→ Extracted records:
- - - -
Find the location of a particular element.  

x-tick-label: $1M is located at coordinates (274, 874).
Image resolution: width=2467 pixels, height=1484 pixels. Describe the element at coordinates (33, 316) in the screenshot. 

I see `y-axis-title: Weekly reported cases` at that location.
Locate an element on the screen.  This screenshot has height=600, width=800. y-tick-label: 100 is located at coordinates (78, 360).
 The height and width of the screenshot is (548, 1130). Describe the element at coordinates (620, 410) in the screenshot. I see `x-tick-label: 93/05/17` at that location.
- - - -
Show every line of the items above that contains the word "Describe". Count a line only if the capitalization matches.

→ Output for this exercise:
Image resolution: width=2467 pixels, height=1484 pixels. Describe the element at coordinates (33, 316) in the screenshot. 
 The height and width of the screenshot is (548, 1130). Describe the element at coordinates (620, 410) in the screenshot. I see `x-tick-label: 93/05/17` at that location.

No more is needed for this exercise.